Mas, lembra-te, não eram eles senão alguns milhares e quase deuses, e o resto? É falta deles, dos outros, dos fracos humanos, se não puderam suportar o que suportam os fortes? É culpada a alma fraca por não poder conter dons tão terríveis? Vieste na verdade apenas para os eleitos? Então, é um mistério, incompreensível para nós, e teremos o direito de pregá-lo aos homens, de ensinar que não é a livre decisão dos corações nem o amor que importam, mas o mistério, ao qual devem eles submeter-se cegamente, mesmo malgrado sua consciência. É o que temos feito.

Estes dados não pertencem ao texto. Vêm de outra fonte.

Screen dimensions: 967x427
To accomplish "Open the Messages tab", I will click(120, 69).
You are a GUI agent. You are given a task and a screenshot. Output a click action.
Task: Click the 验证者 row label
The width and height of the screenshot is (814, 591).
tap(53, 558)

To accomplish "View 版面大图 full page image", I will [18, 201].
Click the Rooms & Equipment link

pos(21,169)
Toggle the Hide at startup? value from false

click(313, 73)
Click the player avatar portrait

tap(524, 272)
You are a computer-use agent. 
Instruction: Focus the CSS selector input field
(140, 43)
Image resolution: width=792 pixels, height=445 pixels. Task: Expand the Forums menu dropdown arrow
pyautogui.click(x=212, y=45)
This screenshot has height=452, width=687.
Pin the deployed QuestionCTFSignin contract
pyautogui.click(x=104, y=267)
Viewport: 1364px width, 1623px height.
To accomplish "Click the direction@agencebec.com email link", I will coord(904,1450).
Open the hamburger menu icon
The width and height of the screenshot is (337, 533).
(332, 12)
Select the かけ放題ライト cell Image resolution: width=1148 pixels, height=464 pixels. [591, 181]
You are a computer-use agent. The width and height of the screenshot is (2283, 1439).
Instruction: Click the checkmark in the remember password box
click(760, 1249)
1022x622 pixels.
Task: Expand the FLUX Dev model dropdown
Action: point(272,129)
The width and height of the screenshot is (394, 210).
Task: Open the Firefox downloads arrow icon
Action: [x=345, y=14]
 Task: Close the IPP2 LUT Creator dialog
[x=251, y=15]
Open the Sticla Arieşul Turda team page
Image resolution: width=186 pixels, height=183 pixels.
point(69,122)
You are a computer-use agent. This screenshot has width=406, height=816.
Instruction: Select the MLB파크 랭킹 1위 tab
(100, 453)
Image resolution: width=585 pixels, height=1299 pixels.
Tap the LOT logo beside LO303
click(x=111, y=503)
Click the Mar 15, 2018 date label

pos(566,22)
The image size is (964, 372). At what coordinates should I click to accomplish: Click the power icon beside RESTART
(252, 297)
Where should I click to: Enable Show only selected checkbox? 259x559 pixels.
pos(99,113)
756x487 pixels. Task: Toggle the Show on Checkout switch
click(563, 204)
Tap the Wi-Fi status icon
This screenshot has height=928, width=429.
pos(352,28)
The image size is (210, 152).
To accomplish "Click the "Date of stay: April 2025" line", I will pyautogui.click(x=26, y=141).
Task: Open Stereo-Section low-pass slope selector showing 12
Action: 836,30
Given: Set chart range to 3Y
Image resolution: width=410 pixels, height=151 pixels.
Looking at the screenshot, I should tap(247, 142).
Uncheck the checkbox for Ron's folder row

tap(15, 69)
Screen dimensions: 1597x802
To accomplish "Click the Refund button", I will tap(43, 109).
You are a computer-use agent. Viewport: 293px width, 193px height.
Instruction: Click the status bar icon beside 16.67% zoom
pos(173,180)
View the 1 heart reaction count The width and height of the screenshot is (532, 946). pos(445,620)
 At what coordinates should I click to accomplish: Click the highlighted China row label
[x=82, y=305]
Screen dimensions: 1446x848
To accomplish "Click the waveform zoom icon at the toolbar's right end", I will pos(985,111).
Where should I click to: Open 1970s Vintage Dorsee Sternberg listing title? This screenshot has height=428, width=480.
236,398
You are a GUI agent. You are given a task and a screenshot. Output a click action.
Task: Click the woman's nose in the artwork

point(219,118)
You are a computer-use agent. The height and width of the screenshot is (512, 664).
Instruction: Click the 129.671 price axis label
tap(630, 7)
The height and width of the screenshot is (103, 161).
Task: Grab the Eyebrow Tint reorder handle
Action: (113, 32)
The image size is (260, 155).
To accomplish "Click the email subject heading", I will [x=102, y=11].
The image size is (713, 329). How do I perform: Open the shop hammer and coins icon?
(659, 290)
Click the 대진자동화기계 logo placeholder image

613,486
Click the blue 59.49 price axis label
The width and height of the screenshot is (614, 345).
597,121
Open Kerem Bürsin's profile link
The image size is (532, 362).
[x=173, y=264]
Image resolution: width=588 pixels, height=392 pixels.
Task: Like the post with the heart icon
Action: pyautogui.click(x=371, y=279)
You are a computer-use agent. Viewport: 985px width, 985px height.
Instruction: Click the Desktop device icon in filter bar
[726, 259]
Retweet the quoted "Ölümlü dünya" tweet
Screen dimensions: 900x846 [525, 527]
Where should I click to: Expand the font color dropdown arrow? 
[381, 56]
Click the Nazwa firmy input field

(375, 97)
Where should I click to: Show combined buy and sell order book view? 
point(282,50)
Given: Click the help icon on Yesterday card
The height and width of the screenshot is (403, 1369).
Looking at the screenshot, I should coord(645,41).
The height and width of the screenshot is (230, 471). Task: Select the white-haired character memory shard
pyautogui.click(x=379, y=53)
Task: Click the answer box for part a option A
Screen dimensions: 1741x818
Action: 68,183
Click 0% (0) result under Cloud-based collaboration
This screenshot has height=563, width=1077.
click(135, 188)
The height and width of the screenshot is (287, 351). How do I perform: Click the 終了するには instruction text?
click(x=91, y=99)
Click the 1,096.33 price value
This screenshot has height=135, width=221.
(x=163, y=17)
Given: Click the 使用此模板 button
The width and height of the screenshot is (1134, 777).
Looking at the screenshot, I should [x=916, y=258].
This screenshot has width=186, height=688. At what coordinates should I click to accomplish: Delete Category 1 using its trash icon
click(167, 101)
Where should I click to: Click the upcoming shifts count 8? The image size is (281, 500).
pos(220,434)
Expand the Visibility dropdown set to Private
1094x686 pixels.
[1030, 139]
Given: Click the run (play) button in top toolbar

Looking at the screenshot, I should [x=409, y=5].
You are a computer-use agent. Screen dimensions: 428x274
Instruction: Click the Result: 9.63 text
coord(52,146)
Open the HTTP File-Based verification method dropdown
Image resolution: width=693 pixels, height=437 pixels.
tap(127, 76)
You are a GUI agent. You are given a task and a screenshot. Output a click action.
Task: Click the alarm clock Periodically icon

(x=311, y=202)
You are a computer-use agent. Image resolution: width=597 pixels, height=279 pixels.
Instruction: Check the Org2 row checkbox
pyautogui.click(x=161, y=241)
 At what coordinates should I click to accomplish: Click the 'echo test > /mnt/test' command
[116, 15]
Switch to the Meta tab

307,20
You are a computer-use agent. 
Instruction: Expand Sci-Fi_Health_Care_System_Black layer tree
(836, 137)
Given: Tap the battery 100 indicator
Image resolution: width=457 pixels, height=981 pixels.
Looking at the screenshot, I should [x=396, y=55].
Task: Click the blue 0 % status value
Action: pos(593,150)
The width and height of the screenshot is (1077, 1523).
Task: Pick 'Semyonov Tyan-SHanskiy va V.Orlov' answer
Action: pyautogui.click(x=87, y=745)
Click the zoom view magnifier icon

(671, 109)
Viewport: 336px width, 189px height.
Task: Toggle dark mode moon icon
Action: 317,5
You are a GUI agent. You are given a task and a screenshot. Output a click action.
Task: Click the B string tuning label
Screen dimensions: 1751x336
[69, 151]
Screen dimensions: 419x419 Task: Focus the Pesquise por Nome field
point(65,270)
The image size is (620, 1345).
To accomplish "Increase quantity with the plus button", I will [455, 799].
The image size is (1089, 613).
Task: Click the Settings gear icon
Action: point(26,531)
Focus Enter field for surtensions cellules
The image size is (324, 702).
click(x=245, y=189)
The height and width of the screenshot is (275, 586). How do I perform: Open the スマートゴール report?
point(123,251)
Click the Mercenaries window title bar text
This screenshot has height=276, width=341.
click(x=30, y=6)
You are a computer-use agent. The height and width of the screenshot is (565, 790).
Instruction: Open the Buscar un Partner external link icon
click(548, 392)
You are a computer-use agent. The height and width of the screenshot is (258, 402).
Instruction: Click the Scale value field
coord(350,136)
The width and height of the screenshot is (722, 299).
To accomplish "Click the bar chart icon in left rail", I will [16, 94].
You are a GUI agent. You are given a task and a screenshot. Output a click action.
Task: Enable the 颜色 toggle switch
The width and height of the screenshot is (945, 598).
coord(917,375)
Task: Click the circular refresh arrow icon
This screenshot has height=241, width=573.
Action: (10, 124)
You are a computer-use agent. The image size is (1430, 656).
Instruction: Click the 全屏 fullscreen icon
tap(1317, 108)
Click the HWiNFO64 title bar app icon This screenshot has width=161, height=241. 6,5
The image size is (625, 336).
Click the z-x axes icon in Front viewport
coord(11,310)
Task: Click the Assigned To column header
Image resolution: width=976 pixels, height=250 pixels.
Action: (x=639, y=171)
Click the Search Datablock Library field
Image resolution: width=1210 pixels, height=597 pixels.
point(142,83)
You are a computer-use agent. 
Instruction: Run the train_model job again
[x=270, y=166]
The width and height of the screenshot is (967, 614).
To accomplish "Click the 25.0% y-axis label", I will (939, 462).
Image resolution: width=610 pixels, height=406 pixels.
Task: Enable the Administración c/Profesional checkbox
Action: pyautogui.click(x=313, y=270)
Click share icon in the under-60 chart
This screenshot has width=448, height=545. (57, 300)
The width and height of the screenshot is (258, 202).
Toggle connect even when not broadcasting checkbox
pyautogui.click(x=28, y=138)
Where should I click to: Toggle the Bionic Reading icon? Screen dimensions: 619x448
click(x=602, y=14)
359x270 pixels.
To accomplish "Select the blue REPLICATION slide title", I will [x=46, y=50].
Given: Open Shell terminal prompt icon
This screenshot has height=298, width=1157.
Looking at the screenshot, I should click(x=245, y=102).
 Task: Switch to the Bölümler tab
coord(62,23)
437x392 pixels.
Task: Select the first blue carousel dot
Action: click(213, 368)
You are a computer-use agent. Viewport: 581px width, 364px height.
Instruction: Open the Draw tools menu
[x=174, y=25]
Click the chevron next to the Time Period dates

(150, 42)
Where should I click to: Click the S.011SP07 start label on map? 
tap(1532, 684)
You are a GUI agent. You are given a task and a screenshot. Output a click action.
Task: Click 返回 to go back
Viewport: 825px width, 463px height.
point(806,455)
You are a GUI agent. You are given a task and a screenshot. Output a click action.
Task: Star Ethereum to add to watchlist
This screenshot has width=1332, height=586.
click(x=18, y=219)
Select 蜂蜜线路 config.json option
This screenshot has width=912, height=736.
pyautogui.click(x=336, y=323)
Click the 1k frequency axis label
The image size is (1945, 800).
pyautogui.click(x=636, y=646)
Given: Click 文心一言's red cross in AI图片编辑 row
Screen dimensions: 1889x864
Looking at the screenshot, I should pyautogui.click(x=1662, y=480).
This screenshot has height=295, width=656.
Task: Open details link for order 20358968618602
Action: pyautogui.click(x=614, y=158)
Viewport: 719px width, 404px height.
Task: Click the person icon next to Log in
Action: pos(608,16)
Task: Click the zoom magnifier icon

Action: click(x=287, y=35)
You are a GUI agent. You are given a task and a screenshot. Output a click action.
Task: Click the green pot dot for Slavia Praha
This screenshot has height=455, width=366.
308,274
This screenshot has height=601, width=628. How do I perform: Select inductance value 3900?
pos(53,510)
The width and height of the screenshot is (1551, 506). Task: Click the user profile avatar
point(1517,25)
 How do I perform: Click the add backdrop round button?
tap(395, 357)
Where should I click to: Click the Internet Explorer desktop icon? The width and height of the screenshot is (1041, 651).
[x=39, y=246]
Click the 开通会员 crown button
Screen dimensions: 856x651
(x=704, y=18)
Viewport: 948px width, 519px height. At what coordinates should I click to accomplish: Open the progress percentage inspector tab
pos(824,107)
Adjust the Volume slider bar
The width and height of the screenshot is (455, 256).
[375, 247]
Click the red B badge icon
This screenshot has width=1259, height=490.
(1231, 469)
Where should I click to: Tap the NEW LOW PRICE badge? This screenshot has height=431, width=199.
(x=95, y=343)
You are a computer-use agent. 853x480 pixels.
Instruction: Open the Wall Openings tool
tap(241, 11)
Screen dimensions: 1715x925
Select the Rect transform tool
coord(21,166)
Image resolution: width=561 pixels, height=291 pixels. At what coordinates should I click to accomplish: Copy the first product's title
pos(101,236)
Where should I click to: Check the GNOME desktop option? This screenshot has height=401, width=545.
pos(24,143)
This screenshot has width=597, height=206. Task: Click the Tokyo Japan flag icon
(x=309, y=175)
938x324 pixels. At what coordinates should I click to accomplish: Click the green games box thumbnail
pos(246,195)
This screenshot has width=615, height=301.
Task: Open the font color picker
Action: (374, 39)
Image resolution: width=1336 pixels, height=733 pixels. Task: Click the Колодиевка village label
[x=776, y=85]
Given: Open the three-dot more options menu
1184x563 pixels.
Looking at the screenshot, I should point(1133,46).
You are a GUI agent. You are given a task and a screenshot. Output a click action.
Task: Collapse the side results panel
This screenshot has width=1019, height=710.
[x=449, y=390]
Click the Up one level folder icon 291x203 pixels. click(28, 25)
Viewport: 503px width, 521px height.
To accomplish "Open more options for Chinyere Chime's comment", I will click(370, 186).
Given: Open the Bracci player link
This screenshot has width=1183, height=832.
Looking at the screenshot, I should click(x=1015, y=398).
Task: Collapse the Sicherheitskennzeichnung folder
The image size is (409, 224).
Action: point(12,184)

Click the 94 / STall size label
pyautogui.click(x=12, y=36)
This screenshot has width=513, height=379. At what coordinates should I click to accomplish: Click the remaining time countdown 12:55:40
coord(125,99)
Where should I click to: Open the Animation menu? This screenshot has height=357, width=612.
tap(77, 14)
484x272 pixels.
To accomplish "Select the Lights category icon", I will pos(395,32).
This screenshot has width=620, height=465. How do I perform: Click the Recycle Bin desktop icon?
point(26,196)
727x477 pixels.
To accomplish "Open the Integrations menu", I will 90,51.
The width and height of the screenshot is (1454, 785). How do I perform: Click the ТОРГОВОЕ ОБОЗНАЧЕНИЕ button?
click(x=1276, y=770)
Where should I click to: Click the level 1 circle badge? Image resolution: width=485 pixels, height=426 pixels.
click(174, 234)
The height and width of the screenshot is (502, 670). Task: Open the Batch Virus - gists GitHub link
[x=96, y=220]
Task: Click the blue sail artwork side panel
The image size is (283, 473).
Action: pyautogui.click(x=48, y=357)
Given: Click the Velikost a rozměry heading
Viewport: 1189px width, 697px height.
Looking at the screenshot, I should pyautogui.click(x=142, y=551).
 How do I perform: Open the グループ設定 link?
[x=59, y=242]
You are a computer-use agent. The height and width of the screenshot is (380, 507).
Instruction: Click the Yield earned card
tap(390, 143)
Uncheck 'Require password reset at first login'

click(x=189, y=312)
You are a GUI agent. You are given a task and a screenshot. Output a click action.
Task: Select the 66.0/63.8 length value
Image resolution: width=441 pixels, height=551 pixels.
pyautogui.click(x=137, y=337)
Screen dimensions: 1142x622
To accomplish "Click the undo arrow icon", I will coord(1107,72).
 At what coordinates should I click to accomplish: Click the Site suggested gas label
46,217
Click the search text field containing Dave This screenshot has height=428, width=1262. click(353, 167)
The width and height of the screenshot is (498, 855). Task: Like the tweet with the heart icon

Corrigimos tua obra baseando-a no milagre, no mistério, na autoridade. E os homens regozijaram-se por ser de novo levados como um rebanho e libertados daquele dom funesto que lhes causava tais tormentos. Tínhamos razão de agir assim, dize-mo? Não era amar a humanidade compreender sua fraqueza, aliviar seu fardo com amor, tolerar mesmo o pecado à sua fraca natureza, contanto que fosse com nossa permissão? Por que então vir entravar nossa obra? Por que guardas tu o silêncio, fixando-me com teu olhar penetrante e terno? É preferível que te zangues, não quero o teu amor, porque eu mesmo não te amo. Por que haveria eu de dissimular isto? Sei a quem falo, tu conheces o que tenho a dizer-te, vejo-o nos teus olhos. Cabe a mim esconder-te nosso segredo? Talvez o queiras ouvir de minha boca. Ei-lo: não estamos contigo, mas com ele, desde muito tempo já. Há justamente oito séculos que recebemos dele esse derradeiro dom que tu repeliste com indignação, quando ele te mostrava todos os reinos da terra; aceitamos Roma e o gládio de César e declaramo-nos os únicos reis da terra, se bem que até agora não tenhamos tido ainda tempo de completar nossa obra. Alias de quem a culpa? Oh! o negócio está apenas começado, bem longe de ser completado, e a terra terá de sofrer ainda muito, mas atingiremos nosso fim, seremos césares e então pensaremos na felicidade universal.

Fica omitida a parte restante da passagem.